Licença para matar?

        O PACOTE  de reformas anticrime do ministro da Justiça e Segurança Pública contém um conjunto de propostas que implica a modificação de várias leis no campo penal. Tais propostas, no entanto, são de eficácia no mínimo duvidosa; umas são inconstitucionais e a maioria delas, infelizmente, têm um inegável cunho autoritário, que ameaça direitos fundamentais civis e políticos.

         É o caso, por exemplo, da medida que permite incriminar integrantes de partidos sem que tenham cometido crime algum – apenas pelo fato de pertencerem a agremiações que hajam praticado o caixa dois. Claro que a medida facilita a perseguição política, sobretudo num contexto de atuação seletiva do aparelho repressivo estatal. É preocupante.

          A par disso, o projeto do ministro, segundo especialistas, ignora providências básicas (e urgentes) como o funcionamento das polícias, atuações conjuntas, papel dos Estados da federação no combate ao crime, papel específico da União, gestão de sistemas de informação e inteligência etc.

      Não bastassem as notórias inconsistências e carências do projeto, fica claro seu autoritarismo quando se vê que ele não foi minimamente debatido com a sociedade – trata-se de uma simples “peça de gabinete” – o ministro sequer consultou especialistas na área, especialmente os que vêm debatendo o problema no Fórum Brasileiro de Segurança Pública.

       Mas, dentre as quatorze propostas, há uma que preocupa mais: ampliação das hipóteses de legítima defesa apenas para os policiais, especificamente pra eles – essa proposta pode ser um estímulo à violência institucional, levando muita gente a dizer até que se trata de uma disfarçada “licença para matar”.

           Indagado sobre a questão, o ministro – com sua habitual retórica recheada de senso comum -, disse que a proposta não autoriza ninguém a matar ninguém, e que ela nada mais faz do que dizer o que já está dito na lei – ou seja, reproduz o velho Código Penal de 1940. Seria, então, só populismo ou demagogia penal?

          Essa explicação do ministro é, de um lado, ingênua, e, de outro, falsa. É ingênua porque, se já está tudo na lei, como ele afirma, então seu projeto é desnecessário; inócuo; inútil. E é falsa (ou incorreta) a declaração pois, ao contrário do que diz o ministro, seu projeto vai muito além da lei – amplia, sim, o conceito de legítima defesa, exclusivamente para policiais.

         Confira você mesmo; veja o que diz a lei e compare com o que diz o projeto do superministro.

      Segundo a lei (art. 25 do CP), “entende-se em legítima defesa quem, usando moderadamente dos meios necessários, repele injusta agressão, atual ou iminente, a direito seu ou de outrem”. Segundo o novo projeto, estará em legítima defesa o policial que agir com “escusável medo, surpresa ou violenta emoção”. Textos bem diferentes, não? Portanto, não é verdade quando o ministro diz que não foi além daquilo que já dizia a lei.

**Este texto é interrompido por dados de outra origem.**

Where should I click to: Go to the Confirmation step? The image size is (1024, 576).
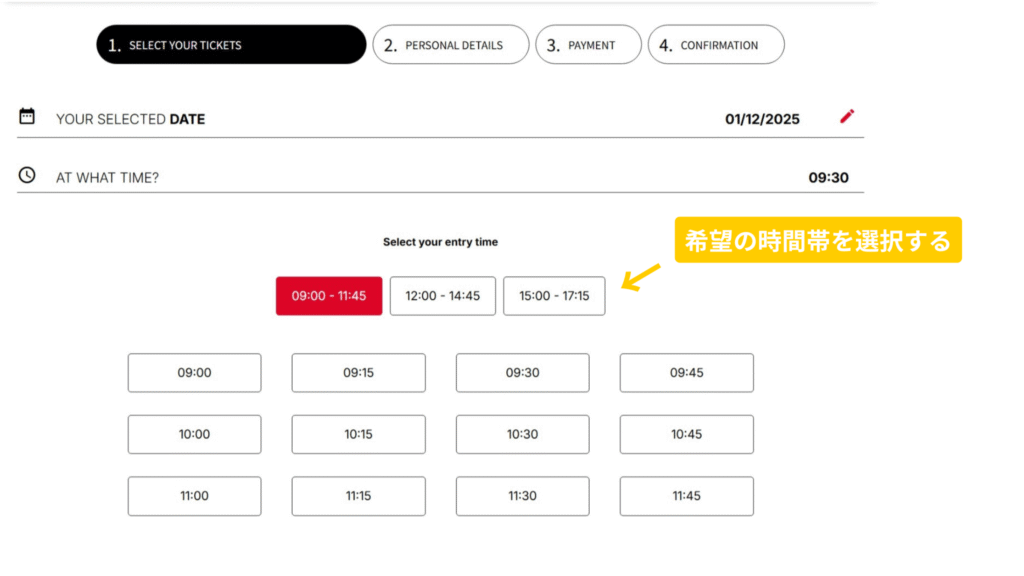click(716, 45)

            Esses conceitos, de “escusável medo”, “surpresa” ou “violenta emoção” exibem uma indeterminação semântica muito grande, são muito elásticos, portanto, podem justificar qualquer coisa, até homicídio, extermínio e chacina – basta o policial dizer que estava com medo e pronto; uma situação muito subjetiva para ser aferida objetivamente nos casos concretos.

         Como se nota, o ministro propõe sim a ampliação das hipóteses de legítima defesa para policiais – e o faz utilizando locuções muito abertas, que comportam interpretações várias, amplas. Não foi uma simples reprodução do que já diz o texto legal: é um “reforço”, um “recado”, uma “sinalização” para os agentes de polícia – senão, não haveria por que constar do projeto; já está na lei!

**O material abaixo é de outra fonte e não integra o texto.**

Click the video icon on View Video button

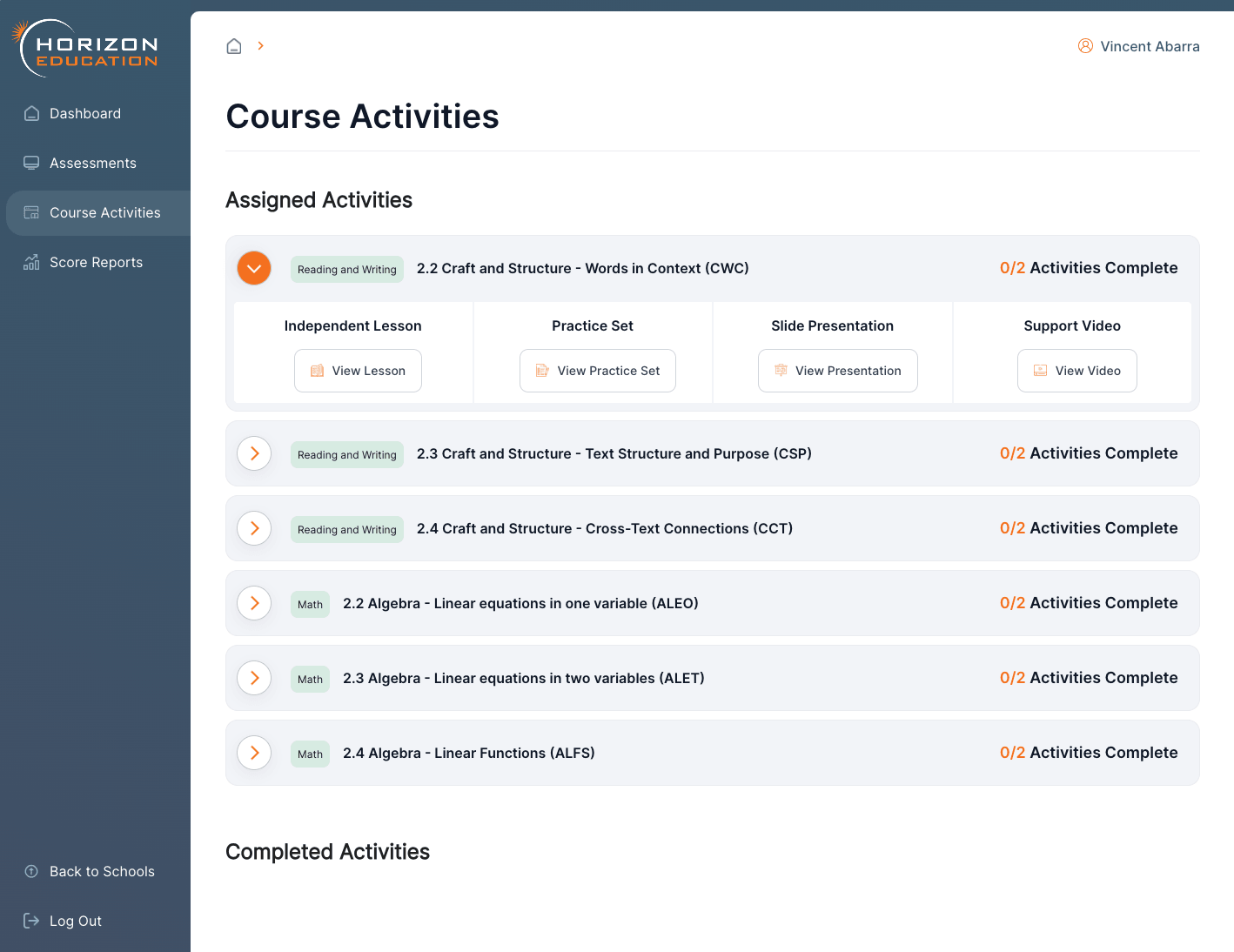pyautogui.click(x=1039, y=371)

           Pois é exatamente isso, esse “recado” ou “reforço” ou “sinal” que dá à proposta do ministro um quê de “licença para matar” – não adianta negar, tapando o sol com a peneira ou com retórica vazia.

        Na verdade, essa era uma promessa de campanha do presidente Bolsonaro, que sempre prometeu recrudescer a repressão contra os “marginais” (leia-se: pobres e população negra). Pelo perfil do ministro, creio que ele concorda inteiramente com o desejo do presidente; e, pelo perfil autoritário da sociedade brasileira, creio também que a proposta do ministro terá o aplauso de muitos – sobretudo de brancos, ricos e remediados.